+++ Dataset
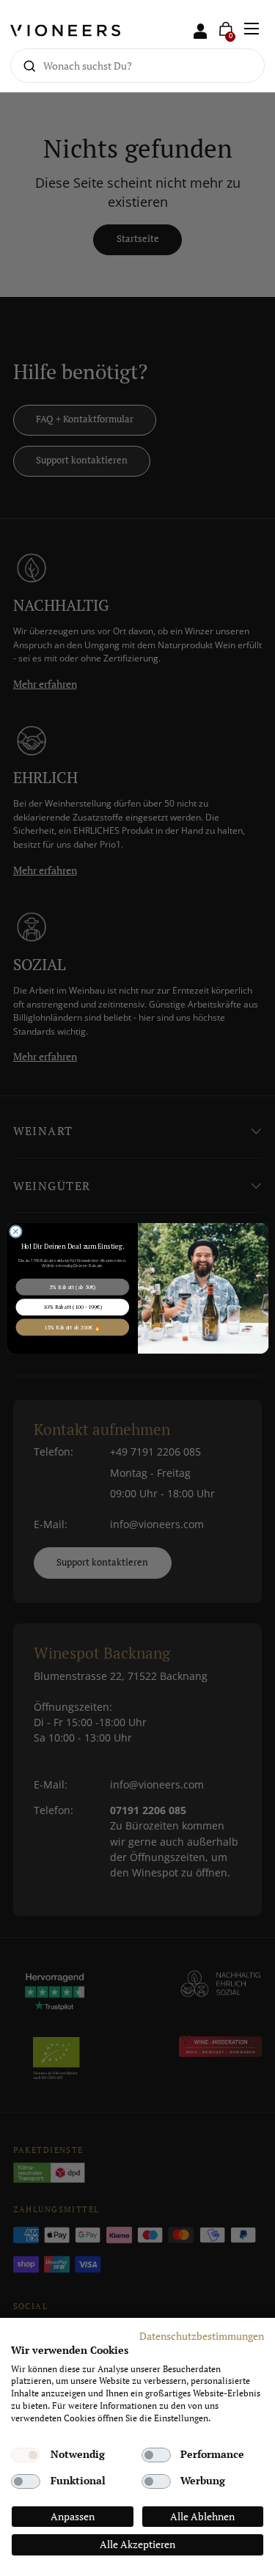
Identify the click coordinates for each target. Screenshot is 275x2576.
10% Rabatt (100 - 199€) (72, 1306)
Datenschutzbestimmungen (201, 2336)
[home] (74, 29)
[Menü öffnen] (252, 29)
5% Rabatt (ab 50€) (72, 1286)
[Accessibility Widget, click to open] (251, 1288)
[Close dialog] (15, 1231)
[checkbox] (25, 2455)
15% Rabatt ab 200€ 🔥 (72, 1326)
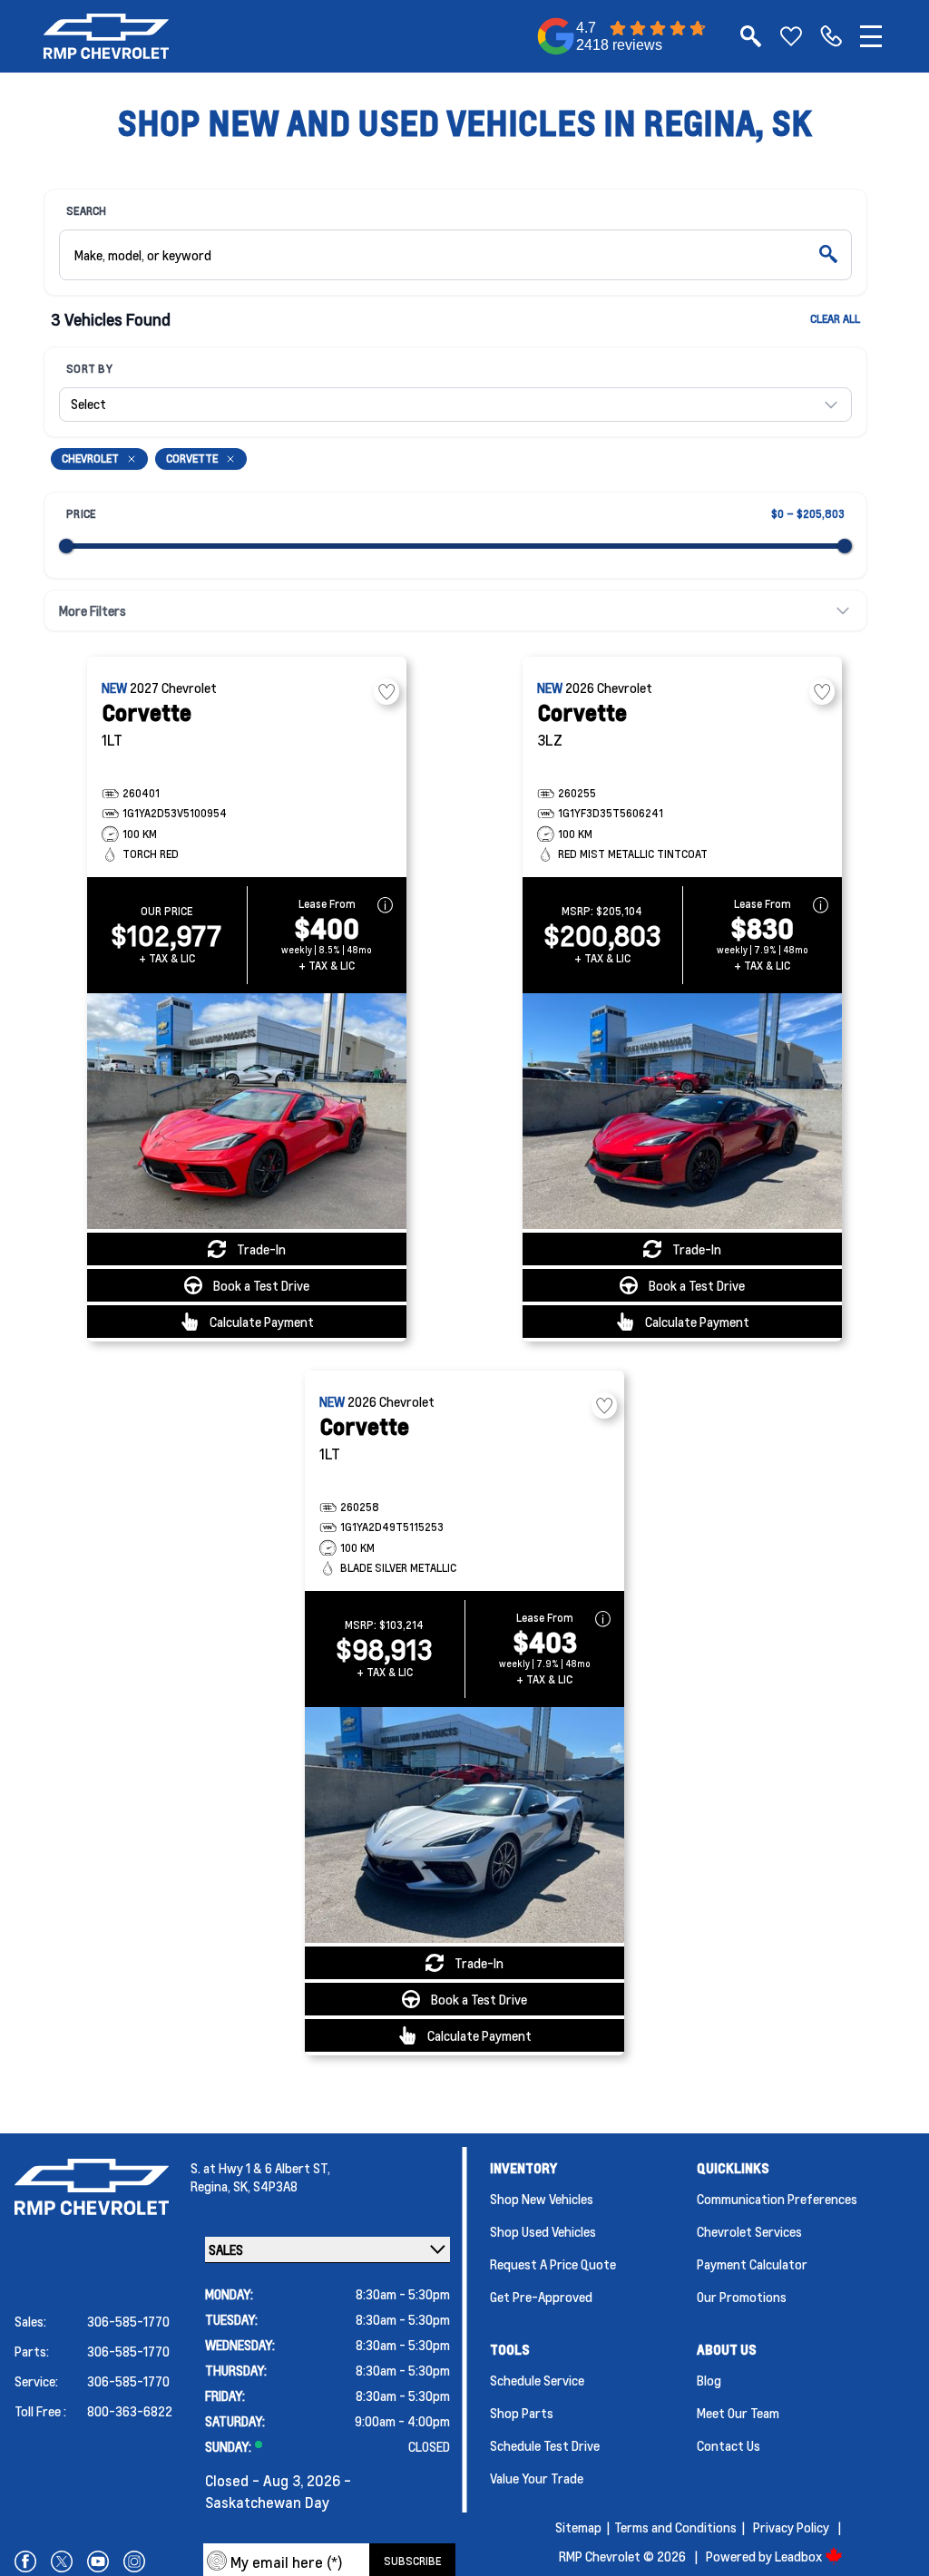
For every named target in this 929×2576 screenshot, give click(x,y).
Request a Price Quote (553, 2264)
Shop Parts (521, 2413)
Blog (709, 2380)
++++++
**What is expected**
Output all of the records word for word, and keep the pictures out of the copy.

**Your solution**
Identify the click coordinates for each target. Screenshot is 275x2576.
10% Rabatt (100 - 199€) (72, 1306)
Datenschutzbestimmungen (201, 2336)
[home] (74, 29)
[Menü öffnen] (252, 29)
5% Rabatt (ab 50€) (72, 1286)
[Accessibility Widget, click to open] (251, 1288)
[Close dialog] (15, 1231)
[checkbox] (25, 2455)
15% Rabatt ab 200€ 🔥 (72, 1326)
For every named target in this 929×2576 screenshot, give click(x,y).
Request a Price Quote (553, 2264)
Shop Parts (521, 2413)
Blog (709, 2380)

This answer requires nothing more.